§ Available records
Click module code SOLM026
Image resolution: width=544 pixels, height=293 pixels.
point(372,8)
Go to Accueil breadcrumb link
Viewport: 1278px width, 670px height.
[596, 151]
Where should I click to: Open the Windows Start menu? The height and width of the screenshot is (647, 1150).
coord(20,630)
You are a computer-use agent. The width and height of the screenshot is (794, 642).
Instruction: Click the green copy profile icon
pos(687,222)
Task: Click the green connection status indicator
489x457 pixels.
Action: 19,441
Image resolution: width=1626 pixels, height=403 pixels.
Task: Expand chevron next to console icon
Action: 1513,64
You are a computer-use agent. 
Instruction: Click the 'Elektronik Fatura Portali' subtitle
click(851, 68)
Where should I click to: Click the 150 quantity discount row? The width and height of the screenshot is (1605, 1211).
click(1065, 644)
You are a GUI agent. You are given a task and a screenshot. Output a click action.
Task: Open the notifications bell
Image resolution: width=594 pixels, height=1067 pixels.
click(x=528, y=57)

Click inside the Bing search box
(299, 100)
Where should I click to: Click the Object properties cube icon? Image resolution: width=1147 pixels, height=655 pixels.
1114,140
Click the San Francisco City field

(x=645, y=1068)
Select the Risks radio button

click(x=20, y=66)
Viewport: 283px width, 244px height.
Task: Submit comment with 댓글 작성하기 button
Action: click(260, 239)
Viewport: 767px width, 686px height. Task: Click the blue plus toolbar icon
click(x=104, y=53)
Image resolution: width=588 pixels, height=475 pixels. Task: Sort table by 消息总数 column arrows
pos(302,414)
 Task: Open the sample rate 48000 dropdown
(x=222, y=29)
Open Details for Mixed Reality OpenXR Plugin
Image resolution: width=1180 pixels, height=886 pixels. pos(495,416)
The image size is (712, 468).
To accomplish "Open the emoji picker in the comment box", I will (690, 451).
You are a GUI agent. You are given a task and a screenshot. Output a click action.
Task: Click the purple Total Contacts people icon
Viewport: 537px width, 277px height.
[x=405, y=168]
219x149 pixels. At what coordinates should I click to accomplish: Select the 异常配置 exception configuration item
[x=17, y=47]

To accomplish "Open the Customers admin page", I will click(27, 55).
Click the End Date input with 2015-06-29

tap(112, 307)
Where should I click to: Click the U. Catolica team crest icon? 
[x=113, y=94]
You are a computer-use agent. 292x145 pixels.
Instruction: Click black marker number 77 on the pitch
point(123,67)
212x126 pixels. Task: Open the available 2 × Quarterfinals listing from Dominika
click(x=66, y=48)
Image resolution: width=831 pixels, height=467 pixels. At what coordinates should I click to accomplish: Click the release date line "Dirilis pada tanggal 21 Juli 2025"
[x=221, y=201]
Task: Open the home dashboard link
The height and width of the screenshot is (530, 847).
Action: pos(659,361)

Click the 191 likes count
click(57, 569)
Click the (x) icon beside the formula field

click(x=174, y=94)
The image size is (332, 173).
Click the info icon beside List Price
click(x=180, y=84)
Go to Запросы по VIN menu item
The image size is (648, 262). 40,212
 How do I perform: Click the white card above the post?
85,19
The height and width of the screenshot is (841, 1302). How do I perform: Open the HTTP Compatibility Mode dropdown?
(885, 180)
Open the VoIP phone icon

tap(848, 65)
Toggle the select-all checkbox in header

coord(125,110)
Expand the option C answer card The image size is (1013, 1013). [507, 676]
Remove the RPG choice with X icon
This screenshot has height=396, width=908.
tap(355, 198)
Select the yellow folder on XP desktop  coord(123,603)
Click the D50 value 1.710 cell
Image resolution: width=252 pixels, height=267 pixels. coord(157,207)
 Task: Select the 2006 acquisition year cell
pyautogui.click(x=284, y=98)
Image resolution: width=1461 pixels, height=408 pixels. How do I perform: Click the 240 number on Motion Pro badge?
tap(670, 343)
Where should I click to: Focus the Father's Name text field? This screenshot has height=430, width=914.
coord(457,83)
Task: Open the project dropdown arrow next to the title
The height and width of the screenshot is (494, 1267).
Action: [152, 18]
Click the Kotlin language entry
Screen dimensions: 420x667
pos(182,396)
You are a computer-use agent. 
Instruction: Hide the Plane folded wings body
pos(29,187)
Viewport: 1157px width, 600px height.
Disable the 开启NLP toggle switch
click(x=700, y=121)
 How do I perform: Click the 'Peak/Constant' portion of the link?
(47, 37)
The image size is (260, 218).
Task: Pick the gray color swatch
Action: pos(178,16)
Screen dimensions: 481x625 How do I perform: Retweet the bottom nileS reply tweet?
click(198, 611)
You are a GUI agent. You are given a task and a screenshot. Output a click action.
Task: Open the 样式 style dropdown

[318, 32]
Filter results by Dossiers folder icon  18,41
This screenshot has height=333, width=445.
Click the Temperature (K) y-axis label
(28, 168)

§ Brief
Show all lines in the preceding material that have "computer" in them.

§ Solution for this exercise
You are a computer-use agent. The width and height of the screenshot is (794, 642).
You are a computer-use agent. 
You are a computer-use agent. 292x145 pixels.
You are a computer-use agent. 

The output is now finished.